Serce biło mi jak szalone, a powietrze ledwo docierało do moich zaciśniętych płuc. Miałam wrażenie, że całe moje wnętrze się niebezpiecznie trzęsło, z obawy, którą powodowała Czarna Królowa, która jakiś czas temu pojawiła się w lesie.

Ta kobieta była tak dostojna i przerażająca naraz... nie mogłam uwierzyć własnym oczom gdy na nią patrzyłam. Biła od niej chęć zemsty i smutek...

Wpadłam do zamku, swoją drogą zaczęło robić się już jasno. Było koło piątej rano. Wiedziałam, że złym pomysłem będzie budzenie tych wszystkich ludzi i wyrywanie ich z ich cennego snu, ale nie miałam innego wyboru.

Biegłam przed siebie szukając Rootha, który teraz był mi najbardziej potrzebny, lecz nigdzie nie mogłam go znaleść.

Wpadałam do pomieszczeń szukając go, budząc przy tym niektórych, każdego pospiesznie i z osobna przepraszałam. Wiedziałam, że będę miała wyrzuty sumienia przez tą całą akcję.

W pewnym momencie wpadłam do czyjegoś pokoju, o dziwo osoba, która w nim przebywała nie spała, a siedziała i wpatrywała się w okno.
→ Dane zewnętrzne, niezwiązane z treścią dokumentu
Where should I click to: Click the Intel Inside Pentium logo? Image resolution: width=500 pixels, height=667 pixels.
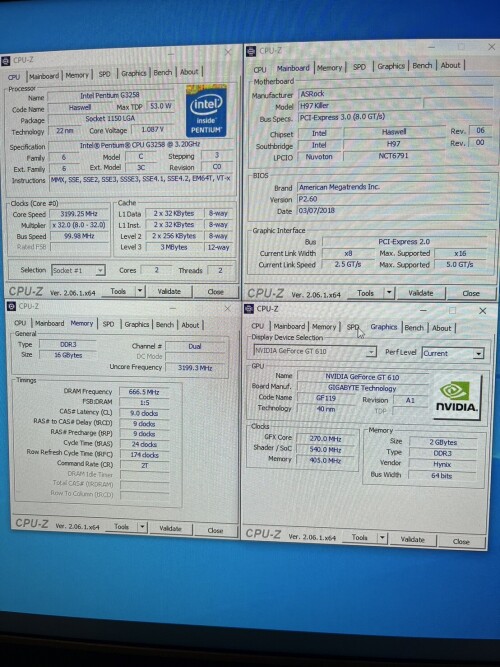[x=206, y=111]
Nie musiałam długo się zastanawiać kim była ta osoba, ponieważ po wyglądzie i posturze odrazu wiedziałam, że był to Harry.
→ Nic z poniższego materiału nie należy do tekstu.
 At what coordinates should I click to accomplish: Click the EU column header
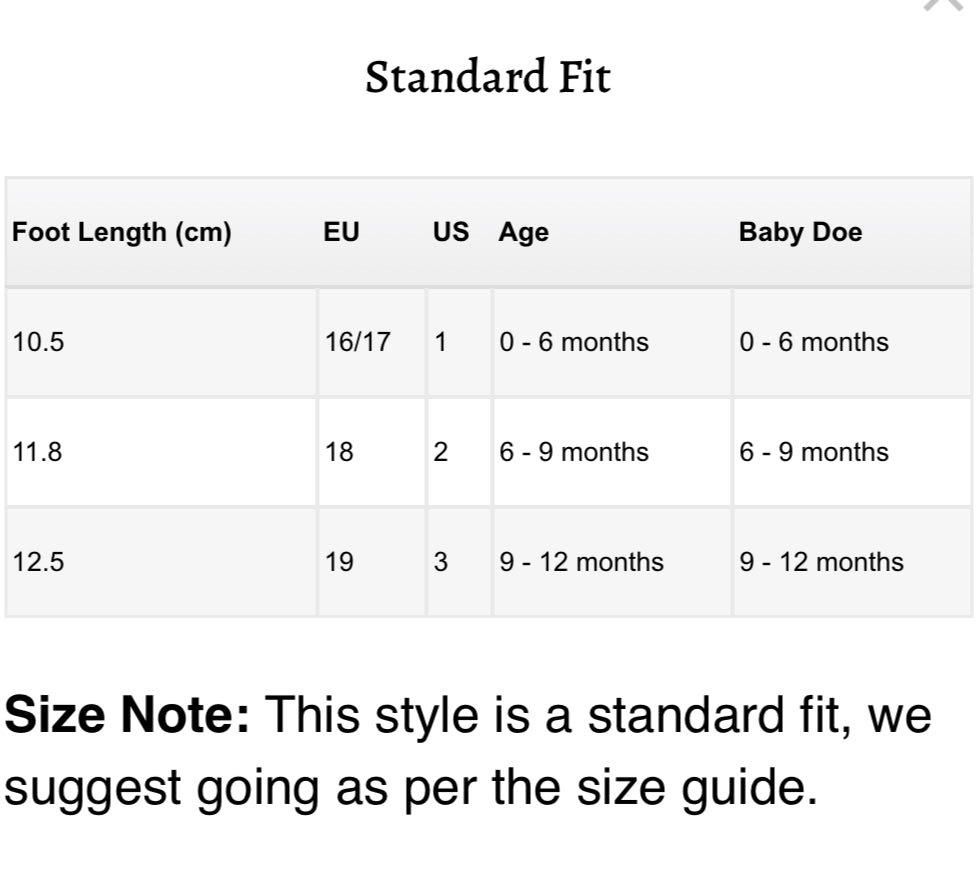[341, 232]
-Harry! - Wykrzyczałam zdyszana, przekraczając próg jego pokoju.

Chłopak zerwał się na nogi i szybko do mnie podszedł, przytulając mnie przelotnie. Zmierzył mnie wzrokiem od góry do dołu.

-Co Ci się stało?! - Zapytał niemalże odskakiwać ode mnie. -Wyglądasz jak siedem nieszczęść! - Złapał się za głowę, przyglądając się mi dokładniej.
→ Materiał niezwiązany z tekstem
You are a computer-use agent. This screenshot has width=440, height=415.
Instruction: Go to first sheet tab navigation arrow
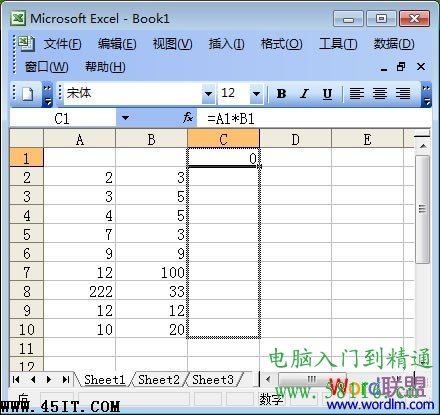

Miał rację, właśnie tak wyglądałam. Moja długa koszula nocna była podarta i brudna, moje stopy były poranione i ubrudzone. Moje włosy wyglądały tak, jakby strzelił w nie piorun, przez co zaczęły żyć własnym życiem.

-Gdzie Rooth? - Zapytałam na jedynym tchu, mój głos drżał, tak jak każda inna część mnie.

Chłopak zatrzepotała rzęsami kiedy usłyszał mój łamiący się głos. Przełknął ślinę i zaczynajac drapać się po głowie powiedział:

-Sprawdzałaś w jego gabinecie? - Na jego pytanie jedynie wzruszyłam ramionami, nie analizowałam tego w jakich pomieszczeniach byłam, analizowałam tylko to czy w którymś z nich jest Rooth. -Po Twojej minie wnioskuję, że nie.

Westchnęłam ciężko przeklinając się w myślach.

-Czemu ten zamek musi być tak ogromny? Przepraszam Harry, ale nie mam za cholerę pojęcia gdzie znajduje się gabinet Rootha. - Burknęłam, targając się za włosy. Byłam na siebie zła. Oraz byłam również zła na to ile czasu już straciłam, a tutaj czas się liczył.

Co z tego, że była piąta... co z tego, że dzień się ledwo zaczął! Ja czułam się jakby coś cały czas mnie goniło i było na tyle blisko mnie, aby wbić sztylet w moje plecy.